Share on FacebookShare on Twitter

Short-term customers boosting health costs

By Kay Lazar
The Boston Globe
April 4, 2010

Thousands of consumers are gaming Massachusetts’ 2006 health insurance law by buying insurance when they need to cover pricey medical care, such as fertility treatments and knee surgery, and then swiftly dropping coverage, a practice that insurance executives say is driving up costs for other people and small businesses.
In 2009 alone, 936 people signed up for coverage with Blue Cross and Blue Shield of Massachusetts for three months or less and ran up claims of more than $1,000 per month while in the plan. Their medical spending while insured was more than four times the average for consumers who buy coverage on their own and retain it in a normal fashion, according to data the state’s largest private insurer provided the Globe.

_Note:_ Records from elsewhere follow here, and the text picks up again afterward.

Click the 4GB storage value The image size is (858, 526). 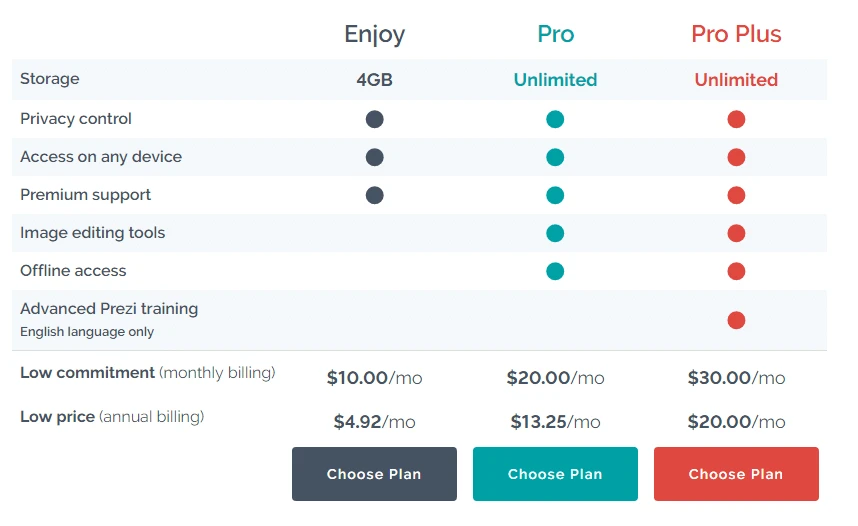click(374, 80)
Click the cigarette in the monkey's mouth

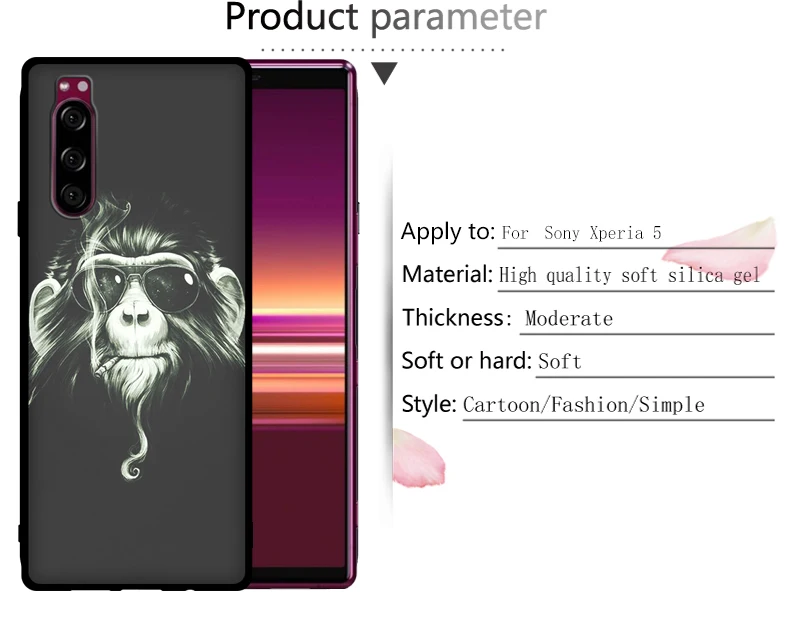pos(106,365)
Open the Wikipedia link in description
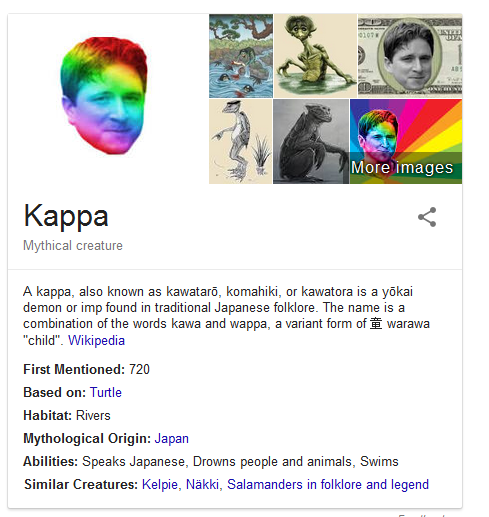The width and height of the screenshot is (489, 517). 96,341
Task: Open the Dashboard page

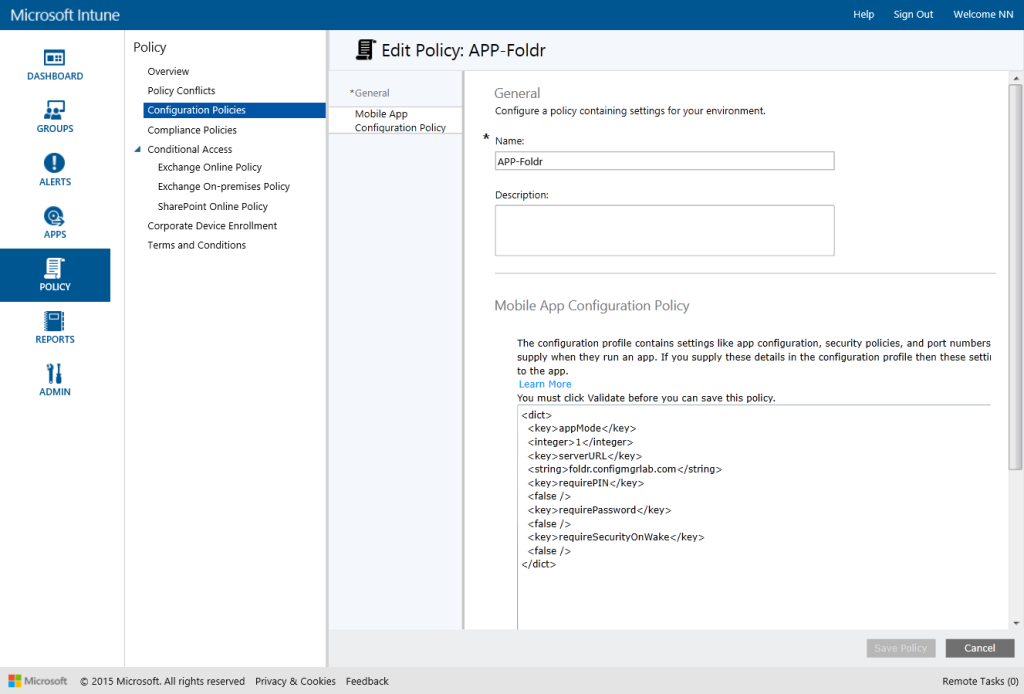Action: coord(55,63)
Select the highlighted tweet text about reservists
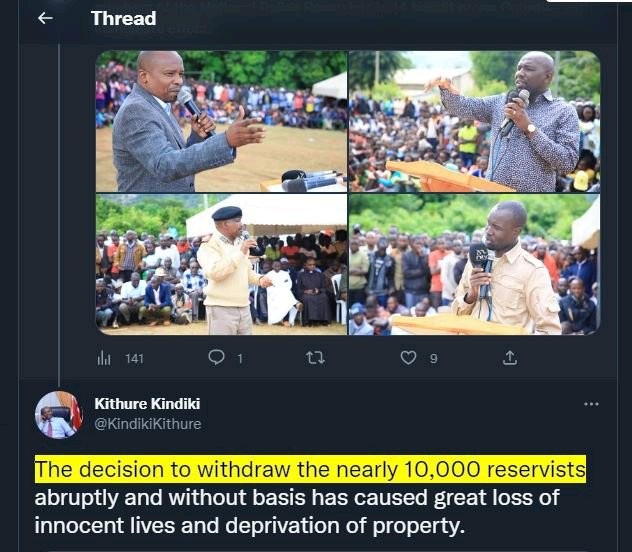 [x=310, y=469]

The typical monthly premium for these short-term members was $400, but their average claims exceeded $2,200 per month.
The problem is, it is less expensive for consumers — especially young and healthy people — to pay the monthly penalty of as much as $93 imposed under the state law for not having insurance, than to buy the coverage year-round. This is also the case under the federal health care overhaul legislation signed by the president, insurers say.

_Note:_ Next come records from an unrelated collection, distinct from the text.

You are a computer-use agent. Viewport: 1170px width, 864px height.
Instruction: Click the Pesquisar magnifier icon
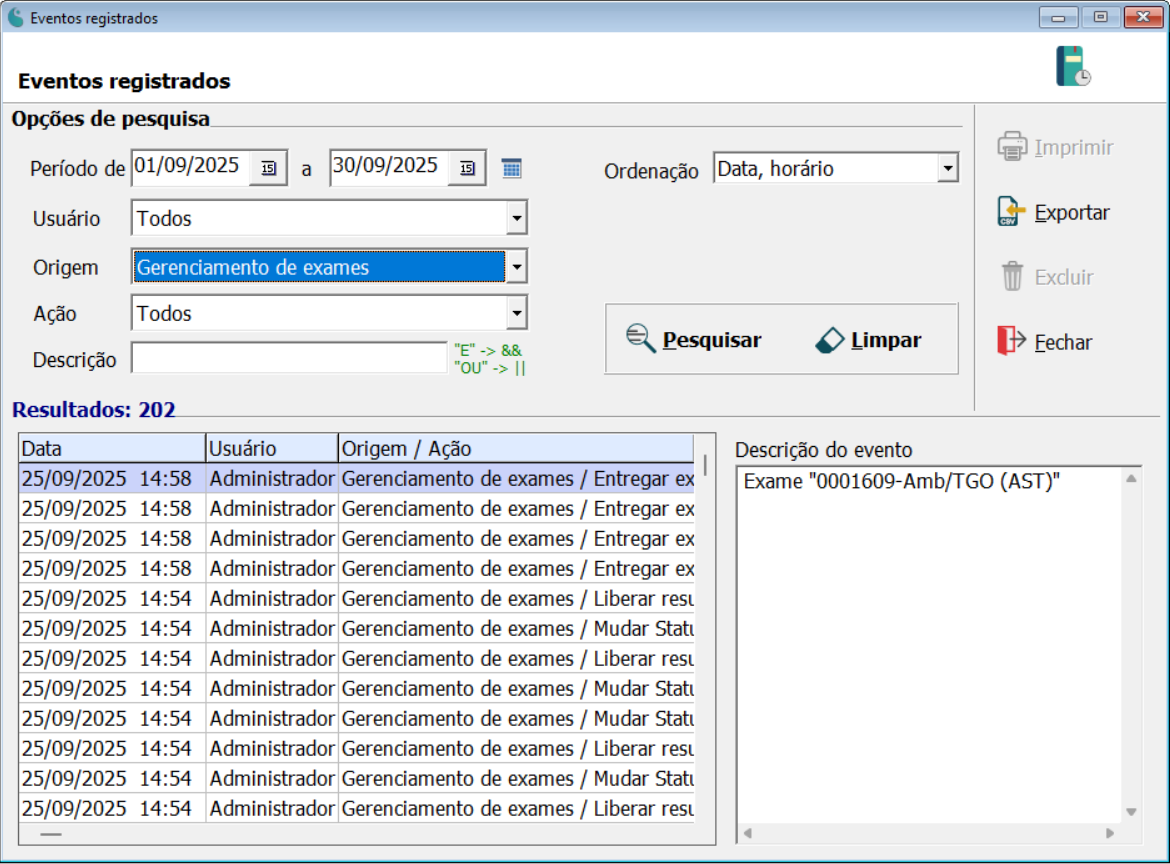click(x=640, y=340)
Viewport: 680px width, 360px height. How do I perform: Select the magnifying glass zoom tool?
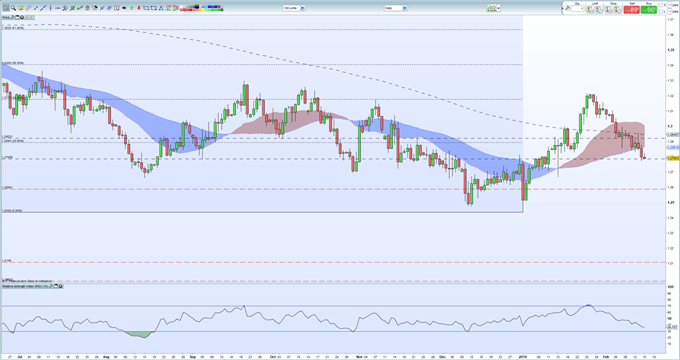[13, 8]
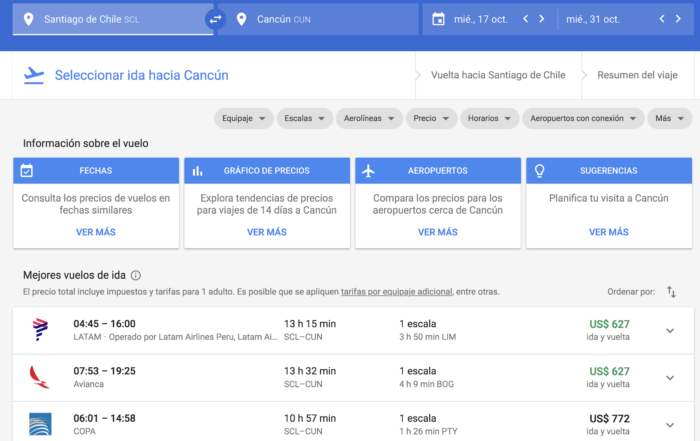
Task: Click the Avianca airline logo
Action: [40, 377]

http://www.boston.com/news/health/articles/2010/04/04/short_term_customers_boosting_health_costs/?page=full

Health policy science told us ahead of time that a mandate for individuals to buy private health insurance would not work if the penalties for not doing so were quite modest. Yet Massachusetts enacted such a plan, and now very similar policies have been enacted into federal law.

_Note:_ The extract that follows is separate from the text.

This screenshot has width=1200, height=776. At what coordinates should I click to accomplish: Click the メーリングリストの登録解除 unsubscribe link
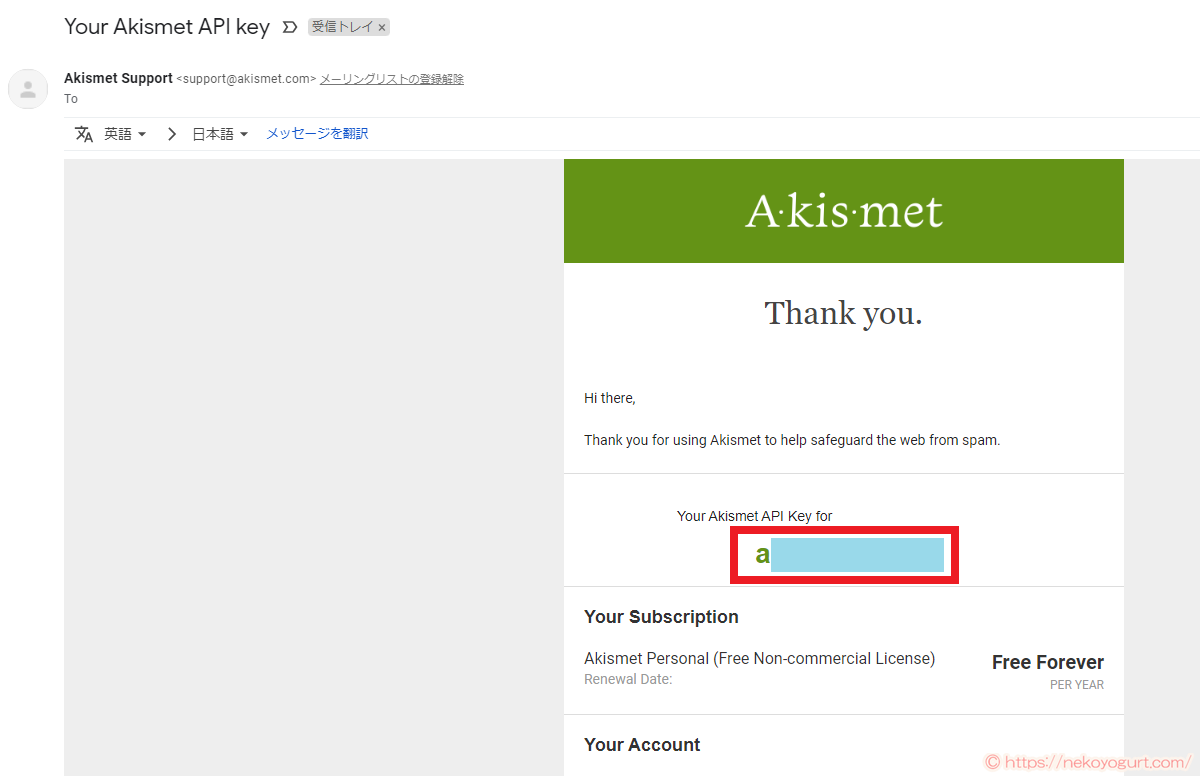click(391, 79)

The Massachusetts experience has demonstrated that health care consumers will act in their own financial interest. Individuals who perceive themselves to be in good health will elect to pay the much lower penalty for being uninsured. If they then develop expensive medical problems, they will sign up for a health plan, but then will drop their coverage after their medical needs are met. It means little to them that this drives up premiums for those who remain in the insurance pools.
There are legitimate reasons that state and federal legislators have been reluctant to assign greater penalties for not being insured. The most important is that insurance premiums are simply not affordable for moderate income individuals who do not receive adequate public or employer assistance. Even the modest penalties create a financial hardship for some. Pushing the penalties higher would compound the financial stresses that too many middle income families are already experiencing.
There are policy interventions available, but those under consideration are based on leaving the private insurance industry in charge. One suggestion is to close enrollment except for a short period of open enrollment once or twice a year. This would leave already financially strapped individuals without a safety valve should problems arise during closed enrollment periods. Another suggestion would be to reinstitute (Massachusetts) or expand (federal) the waiting period before preexisting disorders are covered, even if of very recent onset, again preventing coverage for more urgent, serious problems.
Though some might suggest that these individuals would be getting what they deserve for not being insured, the real fault is with policies inherent in the design of a financing system based on private insurance plans. Individuals are forced to choose between private insurance coverage that they may not be able to afford, or exposing themselves to the potential of greater financial insecurity by remaining uninsured. If solving problems in a system creates new problems, then we should question the system itself.
We can do this far better. We can separate the financing from the delivery of health care. With a single payer, improved Medicare for all, everyone would be automatically covered, for life. The financing of the system would not be through premiums tagged to private plans, but rather would be through progressive tax policies in which each person would pay an equitable share, and no one would face a financial hardship.
Gaming the individual mandate is not a very fun game. Let’s shut it down, and change to a system that works for everyone.